PROVIDED TEXT:
+++

Halloween is dead but its ghost remains: Haunted travel. – The London Economic

Halloween is dead but its ghost remains: Haunted travel.

THE TOP 10 HAUNTED SITES AROUND THE WORLD

By Neil Kook

Halloween may be over for most, but travellers need not give up the ghost. From presidential palaces in Colombia to film centers in the Philippines, the most normal places are not always as they seem.In honor of Halloween here are the top ten as selected by global real estate marketplace, Lamudi.

 

  1. Lawang Sewu, Indonesia

A landmark of Semarang, Central Java, Lawang Sewu (which translates as “Thousand Doors”) is a former Dutch colonial era building, rumored to be haunted by headless ghosts. This large, deserted structure is open to the public 24 hours a day, so if you’re looking for a scare this Halloween, why not take a midnight visit?

 

  1. Manila Film Center, the Philippines

A national building in Pasay City, Manila, the Manila Film Center was built in 1981. During construction, on November 17th 1981, the construction collapsed, burying over 150 workers in quick-drying cement. It was believed that some of these workers were entombed alive in the concrete, however records show that all bodies were retrieved from the site. Ghostlore says that those who died roam the film center to this day, making mysterious sounds. This is all rather tragic.

 

  1. Mohatta Palace, Pakistan

Located in Karachi, the Mohatta Palace is an elaborate, pink and yellow stone building, consisting of 18,500 square yards. Legend has it that there is a superhuman presence at the palace, with guides believing the building is haunted. Whilst on guard, workers are rumoured to have felt the presence of spirits, and experienced objects moving without human touch. Many avoid the area.

+++

STORED DATA:

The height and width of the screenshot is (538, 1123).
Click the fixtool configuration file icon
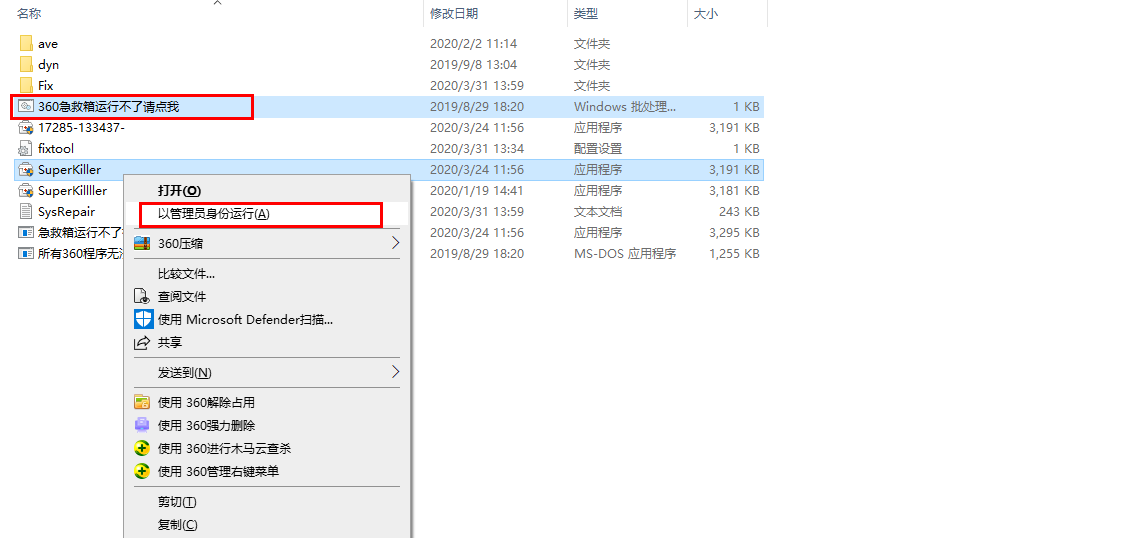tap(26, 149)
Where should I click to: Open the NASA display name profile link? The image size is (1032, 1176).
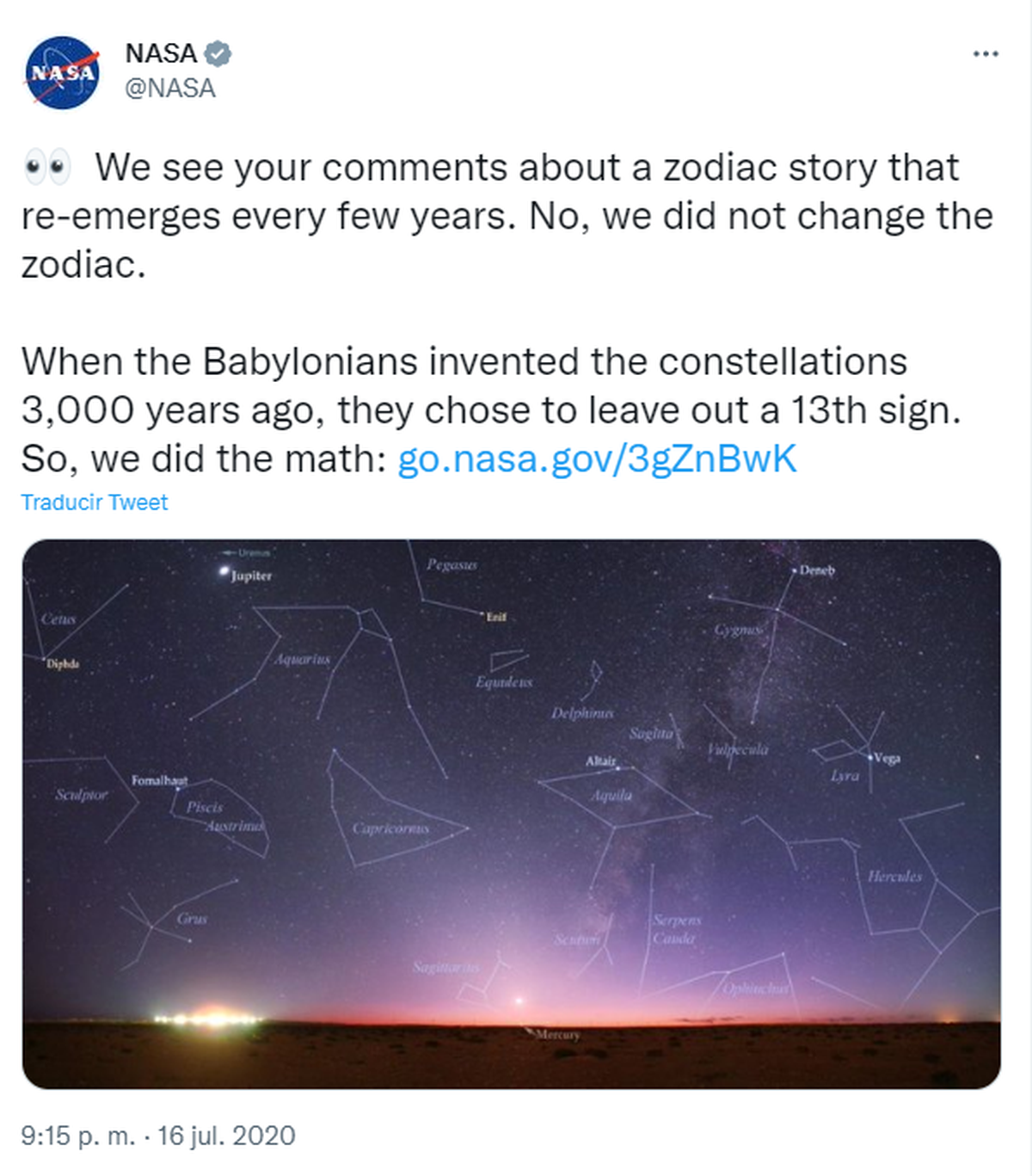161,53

+++

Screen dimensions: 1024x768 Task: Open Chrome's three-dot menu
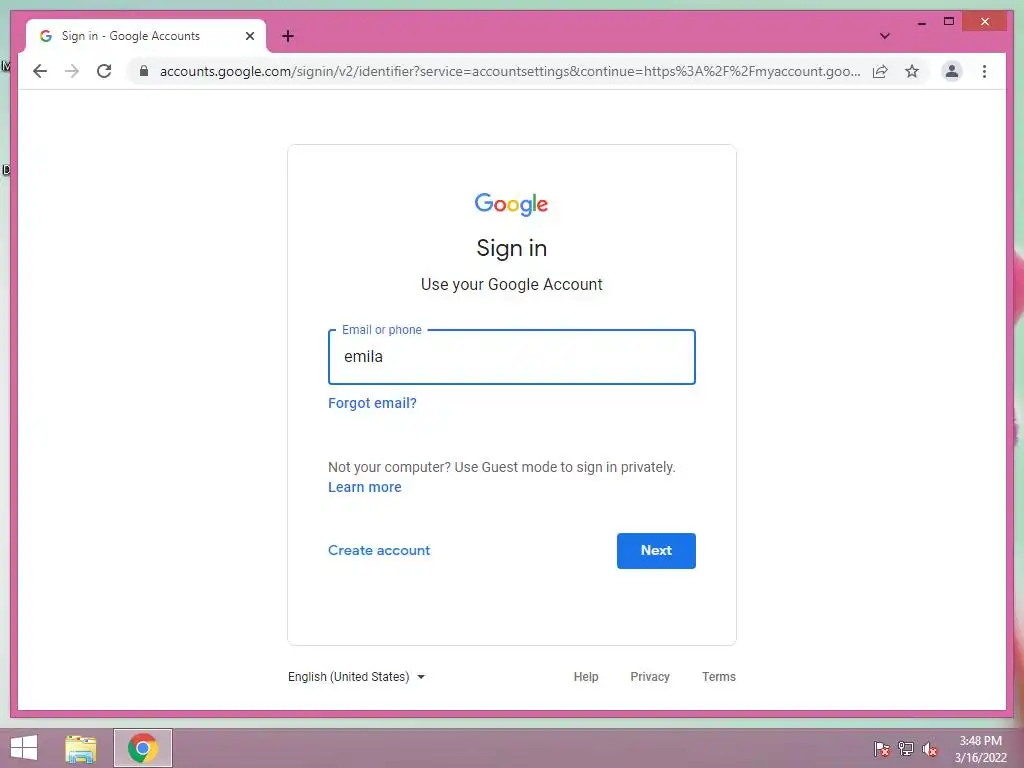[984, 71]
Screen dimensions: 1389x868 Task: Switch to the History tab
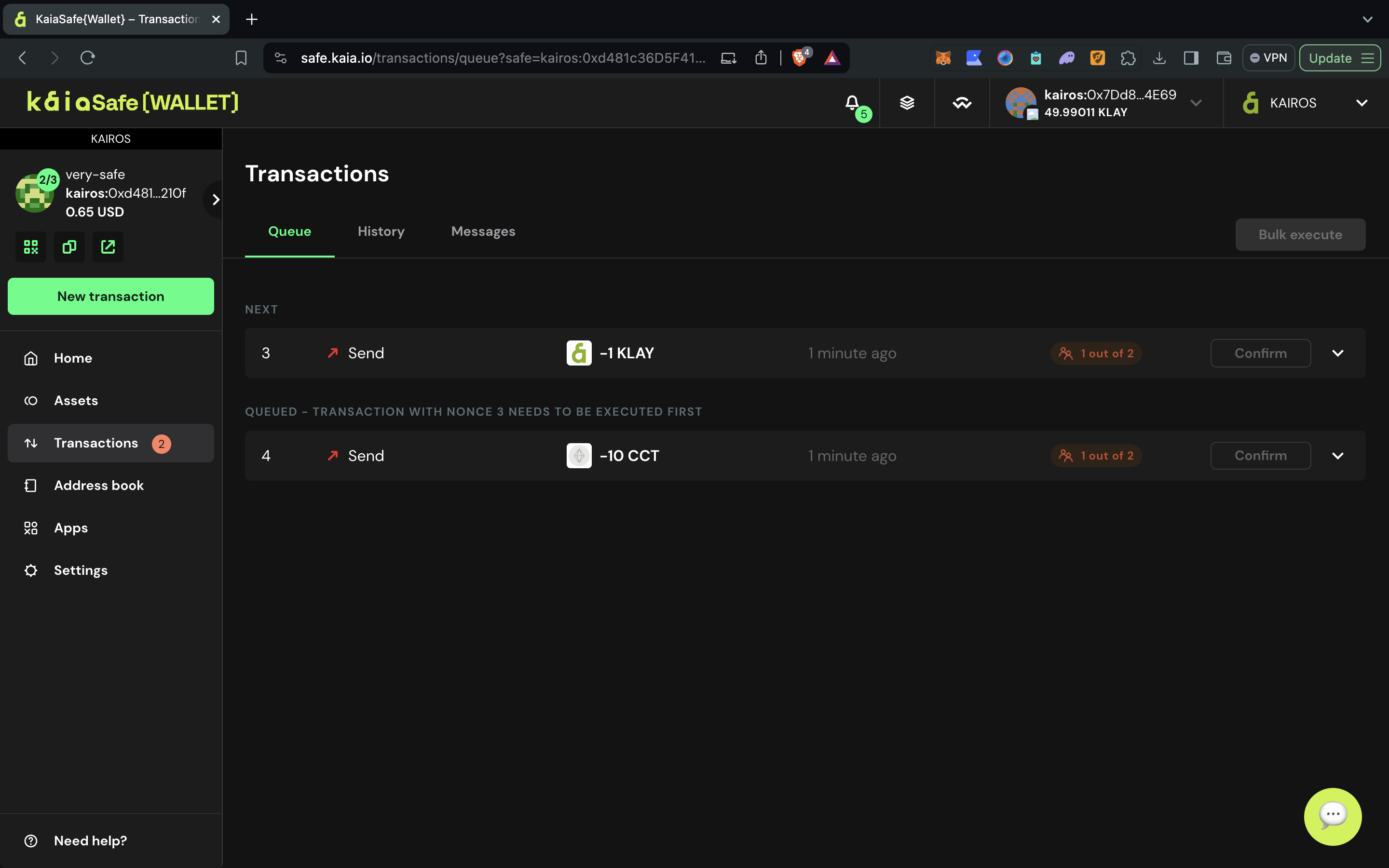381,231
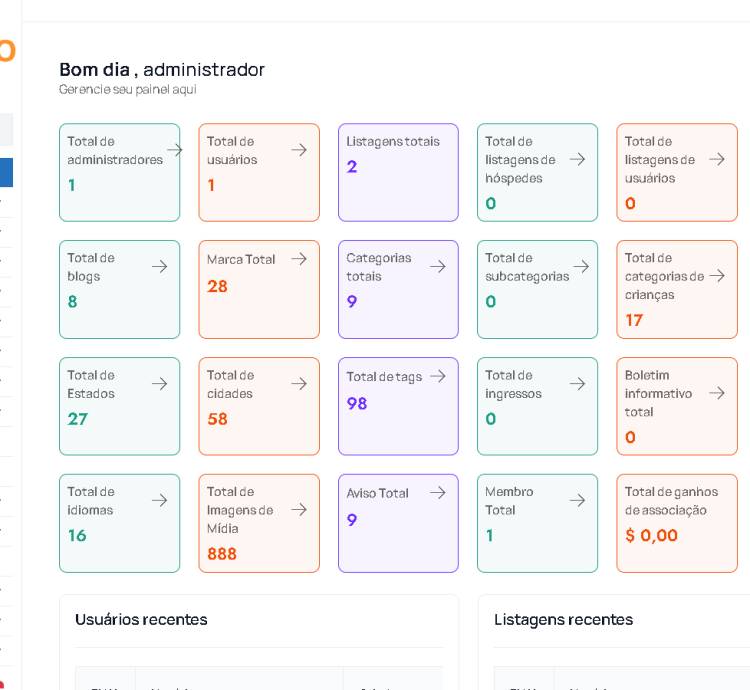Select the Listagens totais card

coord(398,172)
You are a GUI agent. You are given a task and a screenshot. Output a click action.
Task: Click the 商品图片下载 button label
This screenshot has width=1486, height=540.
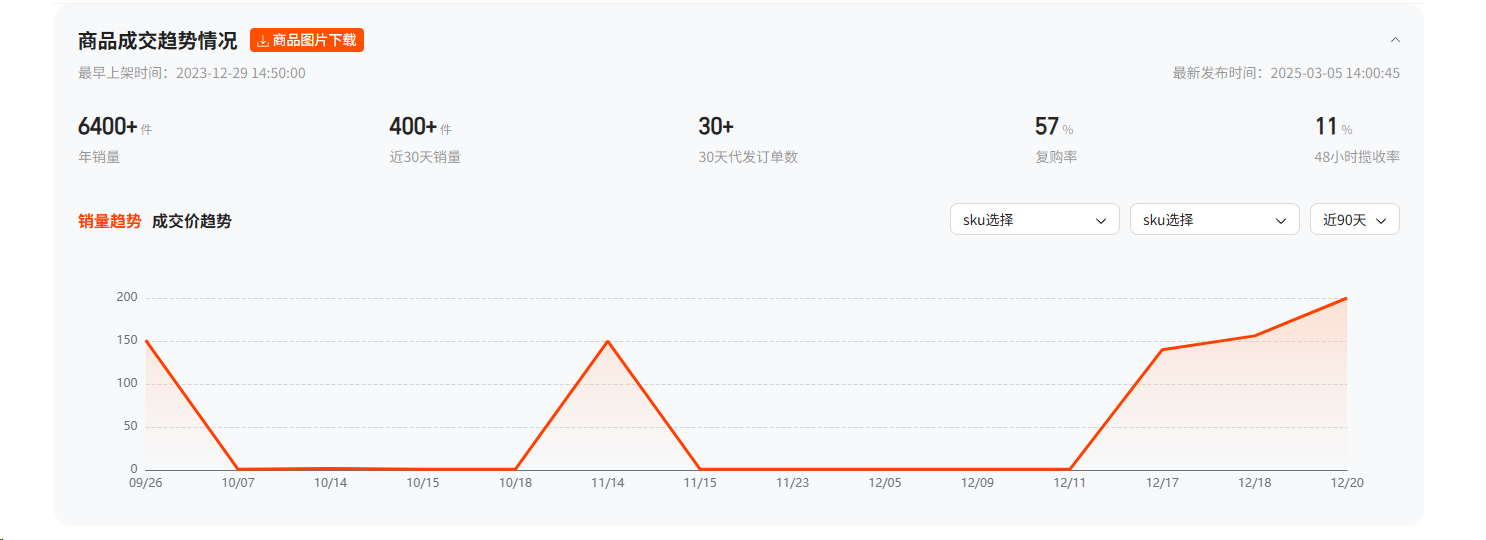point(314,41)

+++

THE TASKS:
#1 Translate this sentence from the article on haunted travel into Spanish: "Legend has it that there is a superhuman presence at the palace, with guides believing the building is haunted."
#2 Write the passage that follows the last sentence of the article on haunted travel.

FINAL RESULTS:
#1 Cuenta la leyenda que en el palacio hay una presencia sobrehumana, y los guías creen que el edificio está embrujado.

#2
  1. The Tower of London, United Kingdom

The former prison of some of England’s most renowned historical figures, the Tower of London is one of the most haunted places in the UK and this selection hardly comes as a surprise. Reportedly, the headless ghost of Anne Boleyn, one of the wives of King Henry VIII, still resides within the tower, following her execution in 1536. The oldest part of the building, the White Tower, is also home to the White Lady, who is said to have been seen standing at the window, waving to children in the opposite building.

 

  1. Bhangarh Fort, India

Legend has it that a dark magic wizard named Singhiya, in love with the Princess of Bhangarh, cursed the fort with the death of all who lived there, following the Princess’s rejection of his love. The year following the curse both war and famine broke out, leading to the death of the Princess. Tourists are unable to enter the building after sunset and before sunrise, so not to disturb the ghosts of Singhiya and other locals who haunt Bhangarh Fort.

 

  1. The Island of the Dolls, Mexico

A fascinating place, Xochimilco, a district just south of Mexico City, is home to a number of artificial islands and canals, one of which was owned by a caretaker named Julian Santana Barrera. When Barrera discovered the body of a young girl in one of the canals near his island, he began to collect dolls to hang around the island to ward off any evil spirits, and to make the young girl happy. The island, known as Isla de las Munecas (Island of the Dolls), is now visited by thousands of tourists a year, who bring dolls to carry on Barrera’s work. A personal favourite.

 

  1. Eltz Castle, Germany

A medieval castle hidden away in the hills of Western Germany, Eltz Castle is one of just a few haunted castles in Germany. Allegedly, ghosts of medieval knights roam the grounds of the great 12th century castle, which has been owned – and haunted – by the same family for 33 generations. One of the more famous ghosts, Agnes, apparently died defending her honor, and her spectre remains in the castle to this day.

 

  1. Edinburgh Castle, United Kingdom

The vaults of Edinburgh Castle are famous for the unsettling noises and movements that come from within. Constructed in the 15th century, the underground maze makes up 120 rooms, which were used to quarantine and entomb victims of the plague. Visitors can expect to see Lady Janet Douglas, who was burned at the stake following accusations of witchcraft, the spirit of a headless drummer, dogs wandering around the cemetery, and numerous prisoners roaming the labyrinth.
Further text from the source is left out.